Re: Change JOIN tutorial to focus more on explicit joins

From
"David G. Johnston"
Date:
On Fri, Sep 4, 2020 at 2:36 AM Jürgen Purtz <juergen@purtz.de> wrote:
On 04.09.20 08:52, Peter Eisentraut wrote:
>
> For the remaining patch I have a couple of concerns:

This patch should not be changing the formatting choices for these queries, just the addition of a JOIN clause and modification of the WHERE clause.  Specifically, SELECT is left-aligned while all subsequent clauses indent under it.  Forced alignment by adding extra spaces isn't done here either.  I have not altered those in the attached.

Did some word-smithing on the first paragraph.  The part about the cross-join was hurt by "in some way" and "may be" is not needed.

Pointing out that values from both tables doesn't seem like an improvement when the second item covers that and it is more specific in noting that the city name that is joined on appears twice - once from each table.

ON expression is more precise and the reader should be ok with the term.

Removal of the exercise is good.  Not the time to discuss cross join anyway.  Given that "ON true" works the cross join form isn't even required.

In the FROM clause form I would not add table prefixes to the column names.  They are not part of the form changing.  If discussion about table prefixing is desired it should be done explicitly and by itself.  They are used later on, I didn't check to see whether that was covered or might be confusing.

I suggested a wording for why to use join syntax that doesn't involve legacy and points out its merit compared to sticking a join expression into the where clause.

The original patch missed having the syntax for the first left outer join conform to the multi-line query writing standard you introduced.  I did not change.

The "AND" ON clause should just go with (not changed):

ON (w1.temp_lo < w2.temp_lo
    AND w1.temp_hi > w2.temp_high);

Attaching my suggestions made on top of the attached original 0002-query.patch

David J.

Attachment

Re: Change JOIN tutorial to focus more on explicit joins

From
Jürgen Purtz
Date:
On 22.10.20 01:40, David G. Johnston wrote:
On Fri, Sep 4, 2020 at 2:36 AM Jürgen Purtz <juergen@purtz.de> wrote:
On 04.09.20 08:52, Peter Eisentraut wrote:
>
> For the remaining patch I have a couple of concerns:

This patch should not be changing the formatting choices for these queries, just the addition of a JOIN clause and modification of the WHERE clause.  Specifically, SELECT is left-aligned while all subsequent clauses indent under it.  Forced alignment by adding extra spaces isn't done here either.  I have not altered those in the attached.
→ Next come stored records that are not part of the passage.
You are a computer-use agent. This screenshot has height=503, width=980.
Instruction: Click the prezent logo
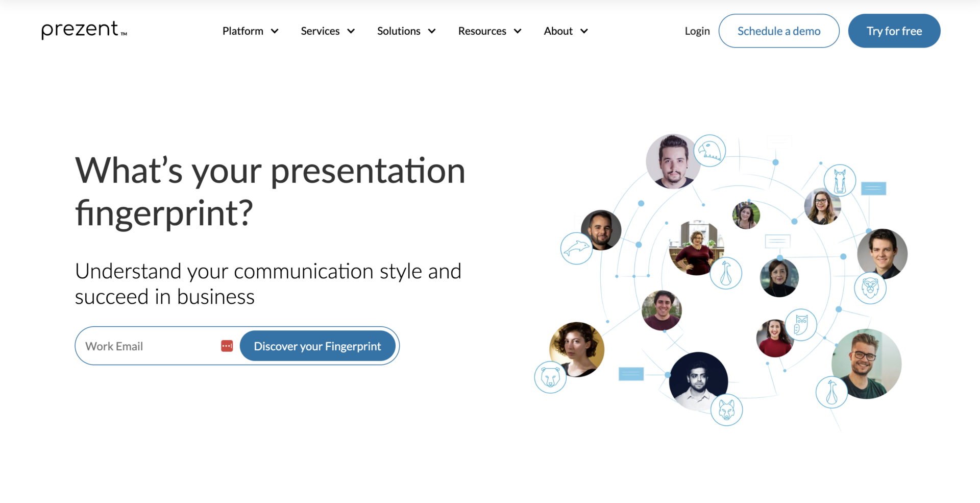click(x=84, y=30)
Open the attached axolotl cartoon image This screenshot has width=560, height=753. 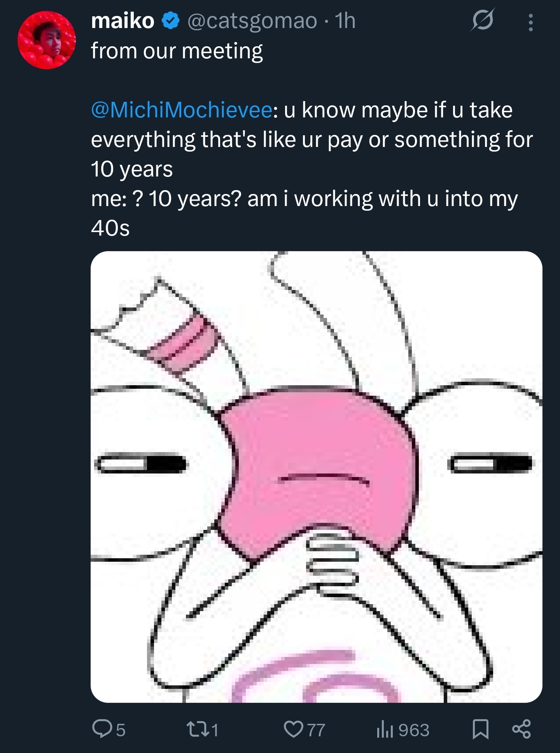point(316,477)
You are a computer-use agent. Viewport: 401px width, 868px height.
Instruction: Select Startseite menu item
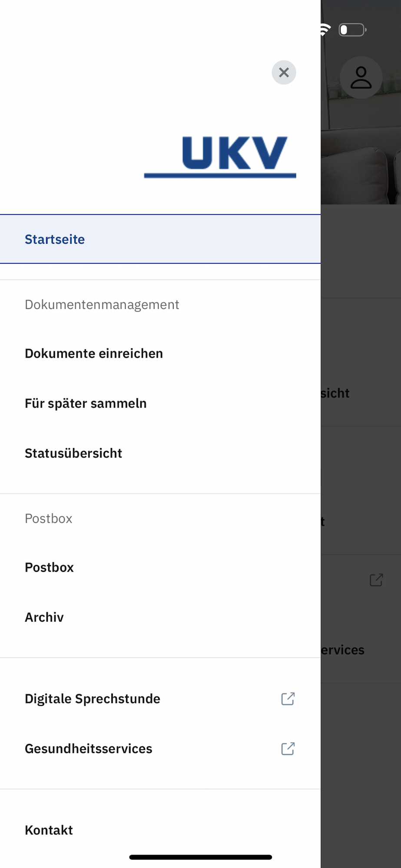(55, 239)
Did some word-smithing on the first paragraph.  The part about the cross-join was hurt by "in some way" and "may be" is not needed.
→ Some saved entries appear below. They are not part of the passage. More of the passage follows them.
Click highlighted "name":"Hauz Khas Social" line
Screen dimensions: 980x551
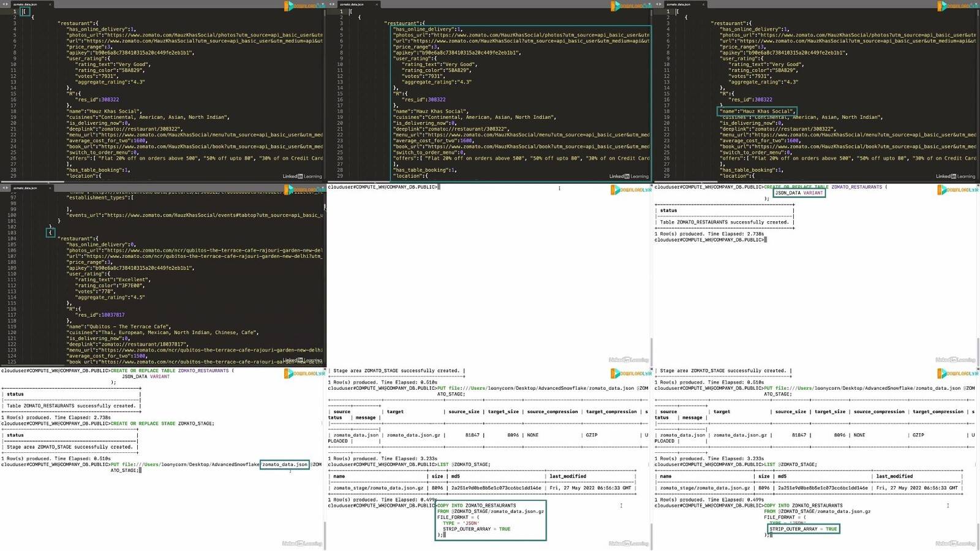coord(756,112)
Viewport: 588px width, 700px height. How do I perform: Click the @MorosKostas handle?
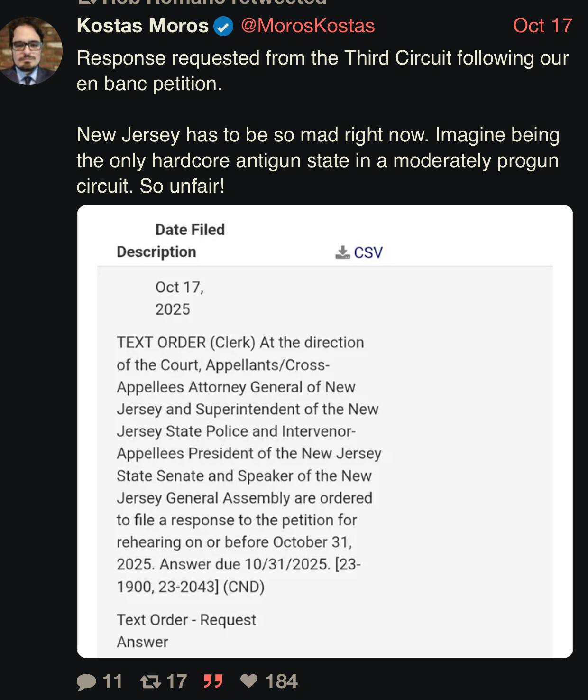(x=308, y=26)
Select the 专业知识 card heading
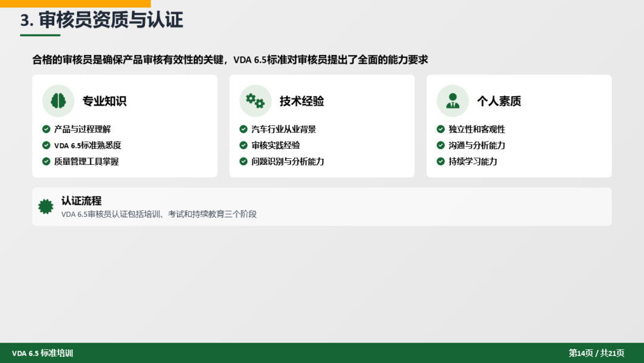Screen dimensions: 644x363 [104, 101]
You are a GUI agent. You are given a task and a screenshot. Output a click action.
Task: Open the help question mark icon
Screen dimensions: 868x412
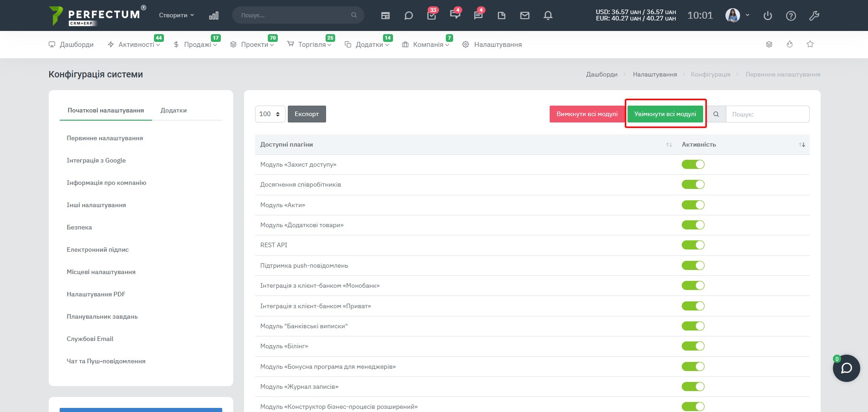(x=791, y=15)
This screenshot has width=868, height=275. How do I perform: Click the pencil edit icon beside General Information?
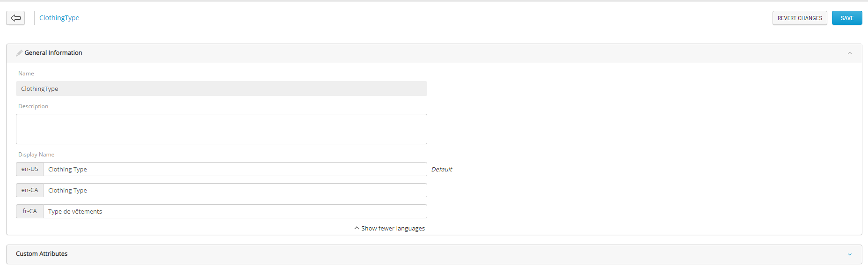click(x=19, y=52)
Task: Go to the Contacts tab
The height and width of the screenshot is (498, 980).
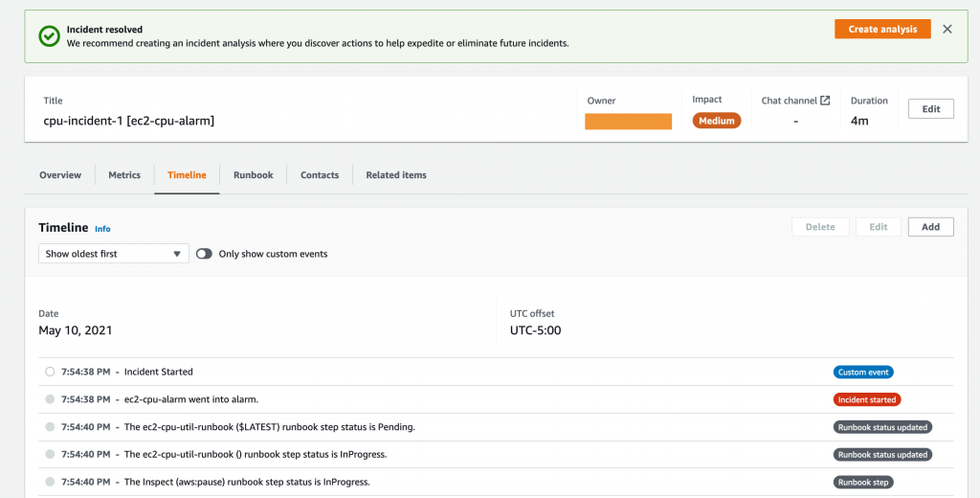Action: point(320,175)
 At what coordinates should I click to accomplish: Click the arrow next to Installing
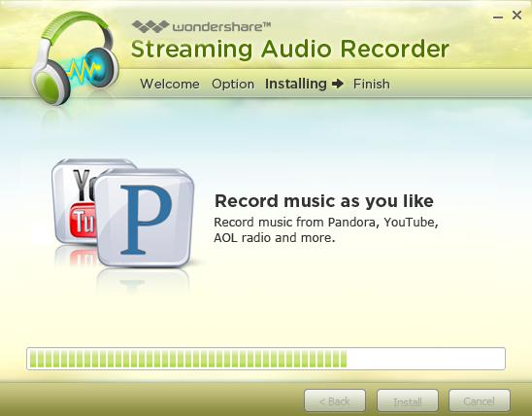point(338,84)
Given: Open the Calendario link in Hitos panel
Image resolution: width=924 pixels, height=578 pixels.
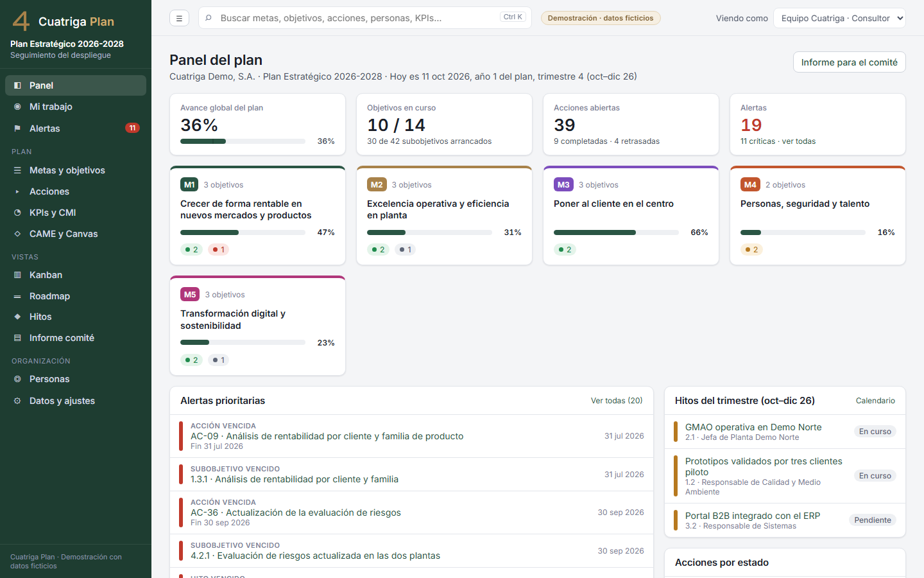Looking at the screenshot, I should 875,401.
Pointing out that values from both tables doesn't seem like an improvement when the second item covers that and it is more specific in noting that the city name that is joined on appears twice - once from each table.

ON expression is more precise and the reader should be ok with the term.

Removal of the exercise is good.  Not the time to discuss cross join anyway.  Given that "ON true" works the cross join form isn't even required.

In the FROM clause form I would not add table prefixes to the column names.  They are not part of the form changing.  If discussion about table prefixing is desired it should be done explicitly and by itself.  They are used later on, I didn't check to see whether that was covered or might be confusing.

I suggested a wording for why to use join syntax that doesn't involve legacy and points out its merit compared to sticking a join expression into the where clause.

The original patch missed having the syntax for the first left outer join conform to the multi-line query writing standard you introduced.  I did not change.

The "AND" ON clause should just go with (not changed):

ON (w1.temp_lo < w2.temp_lo
    AND w1.temp_hi > w2.temp_high);

Attaching my suggestions made on top of the attached original 0002-query.patch

David J.

(Hopefully) I have integrated all of David's suggestions as well as the following rules:

- Syntax formatting with the previously used 4 spaces plus newline for JOIN

- Table aliases only when necessary or explicitly discussed

The discussion about the explicit vs. implicit syntax is added to the "As join expressions serve a specific purpose ... " sentence and creates a paragraph of its own.

The patch is build on top of master.

-- J. Purtz


Attachment

Re: Change JOIN tutorial to focus more on explicit joins

From
Pavel Stehule
Date:


čt 22. 10. 2020 v 15:32 odesílatel Jürgen Purtz <juergen@purtz.de> napsal:
On 22.10.20 01:40, David G. Johnston wrote:
On Fri, Sep 4, 2020 at 2:36 AM Jürgen Purtz <juergen@purtz.de> wrote:
On 04.09.20 08:52, Peter Eisentraut wrote:
>
> For the remaining patch I have a couple of concerns:

This patch should not be changing the formatting choices for these queries, just the addition of a JOIN clause and modification of the WHERE clause.  Specifically, SELECT is left-aligned while all subsequent clauses indent under it.  Forced alignment by adding extra spaces isn't done here either.  I have not altered those in the attached.

Did some word-smithing on the first paragraph.  The part about the cross-join was hurt by "in some way" and "may be" is not needed.

Pointing out that values from both tables doesn't seem like an improvement when the second item covers that and it is more specific in noting that the city name that is joined on appears twice - once from each table.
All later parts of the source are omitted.